* WHAT THE TASK ASKS
Recast the stretch from the line that contains "This screenshot has height=918, width=1107." through the line that contains "center [326, 174]." as a JSON list of strings, one string per line, leaving out any blank lines.

* SUPPLIED MATERIAL

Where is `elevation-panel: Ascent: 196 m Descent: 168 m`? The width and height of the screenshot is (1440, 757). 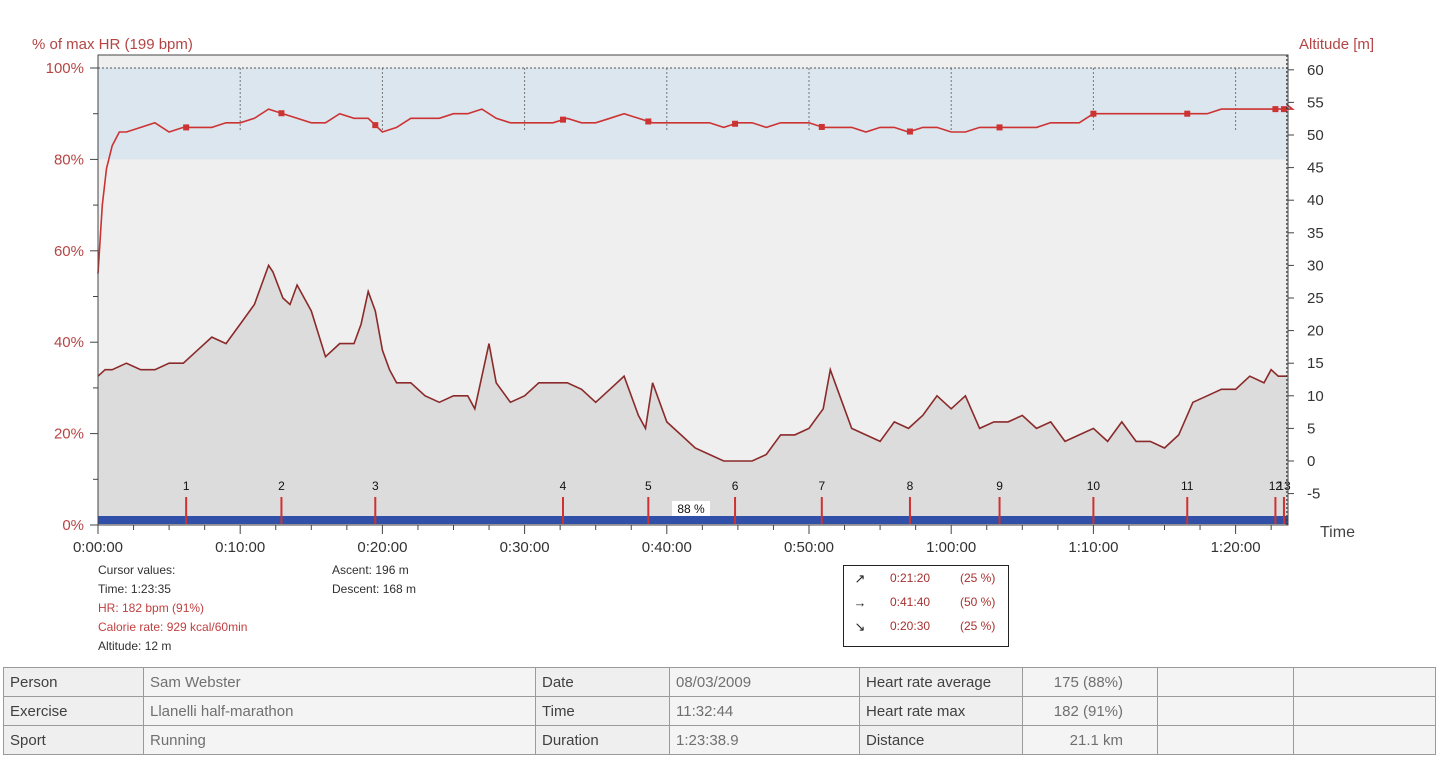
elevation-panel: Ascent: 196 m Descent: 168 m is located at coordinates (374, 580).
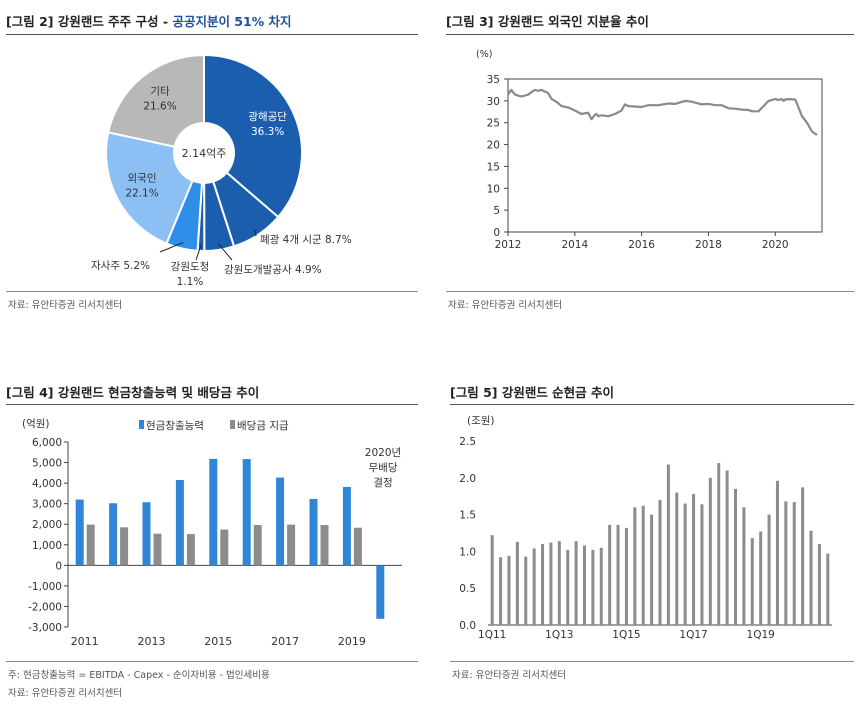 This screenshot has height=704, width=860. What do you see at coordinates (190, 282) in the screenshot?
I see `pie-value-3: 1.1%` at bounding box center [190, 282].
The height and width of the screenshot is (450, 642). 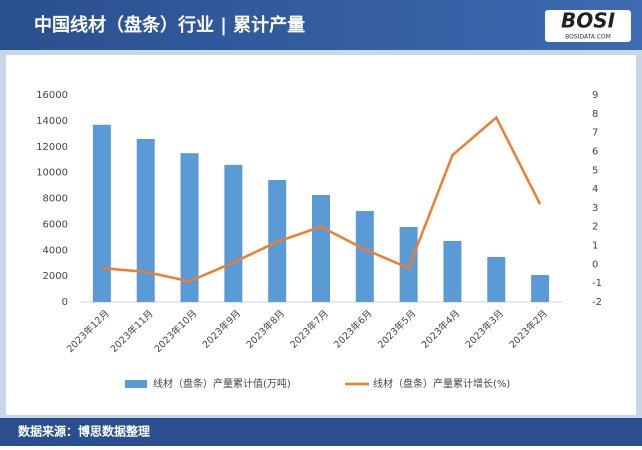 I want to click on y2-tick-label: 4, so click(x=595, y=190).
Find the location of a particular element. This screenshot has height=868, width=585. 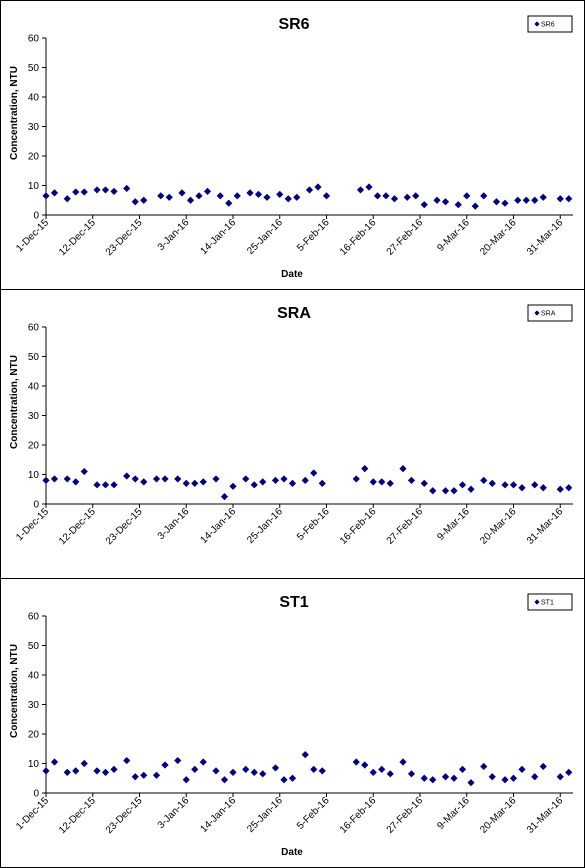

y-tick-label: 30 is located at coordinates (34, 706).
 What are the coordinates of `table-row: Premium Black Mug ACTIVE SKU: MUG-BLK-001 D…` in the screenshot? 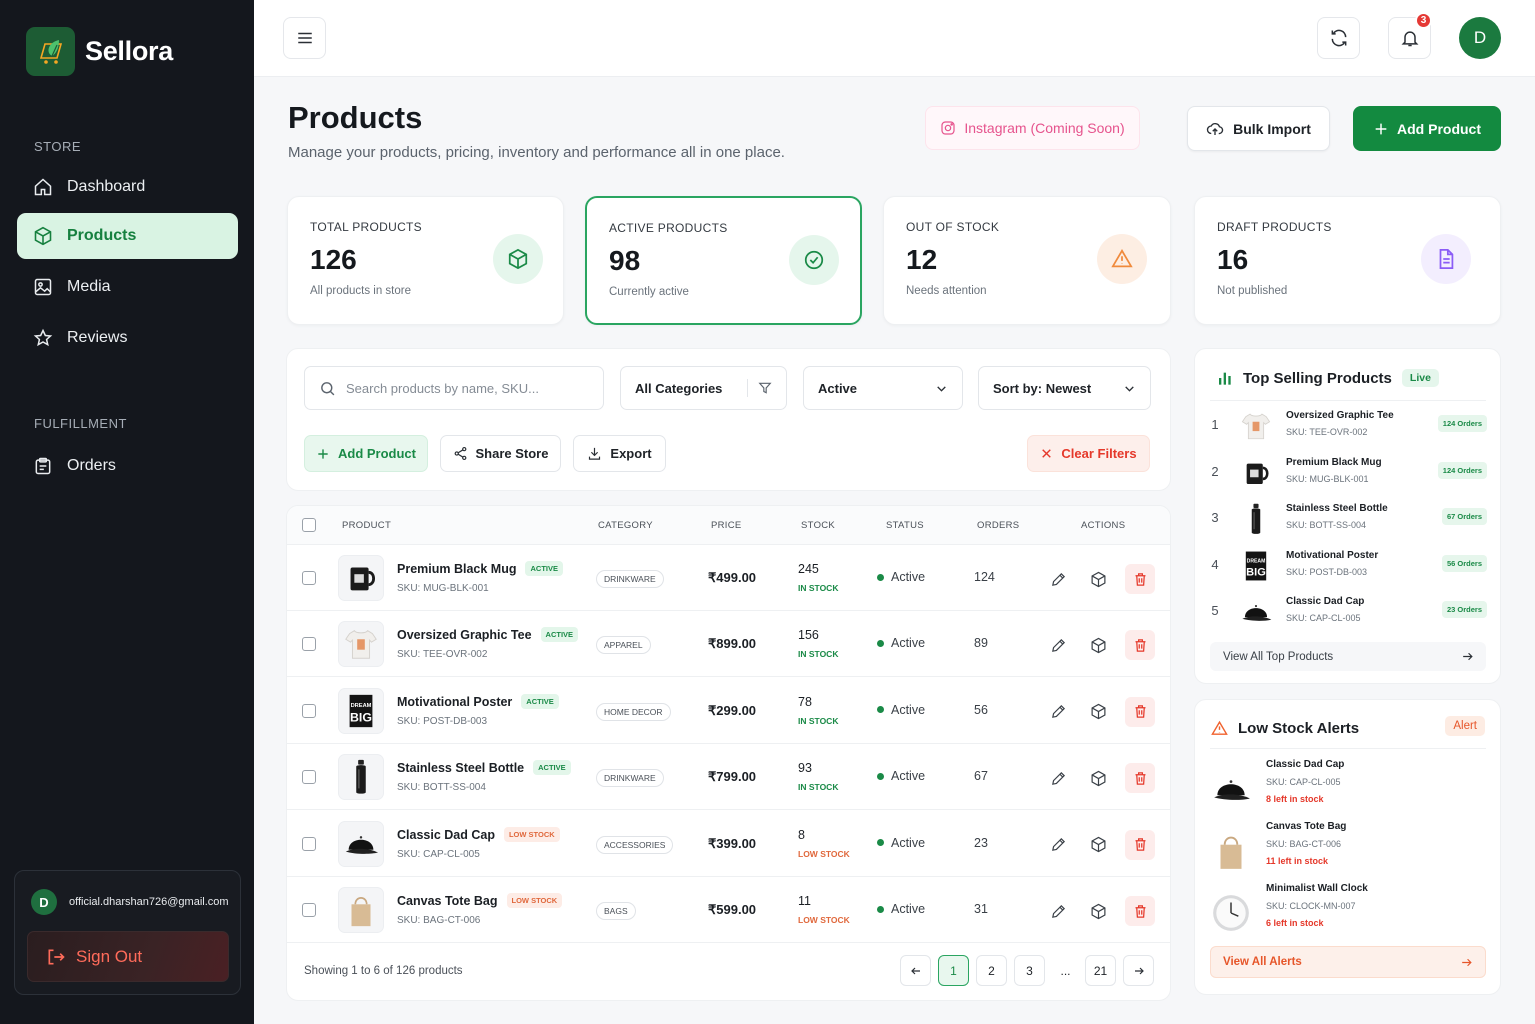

...

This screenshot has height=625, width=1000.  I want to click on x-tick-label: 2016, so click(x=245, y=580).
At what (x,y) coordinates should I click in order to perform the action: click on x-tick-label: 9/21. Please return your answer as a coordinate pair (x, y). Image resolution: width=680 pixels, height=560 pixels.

...

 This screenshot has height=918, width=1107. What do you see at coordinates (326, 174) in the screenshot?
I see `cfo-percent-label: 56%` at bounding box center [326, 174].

* YOUR SOLUTION
[
  " This screenshot has height=918, width=1107. What do you see at coordinates (326, 174) in the screenshot?",
  "I see `cfo-percent-label: 56%` at bounding box center [326, 174]."
]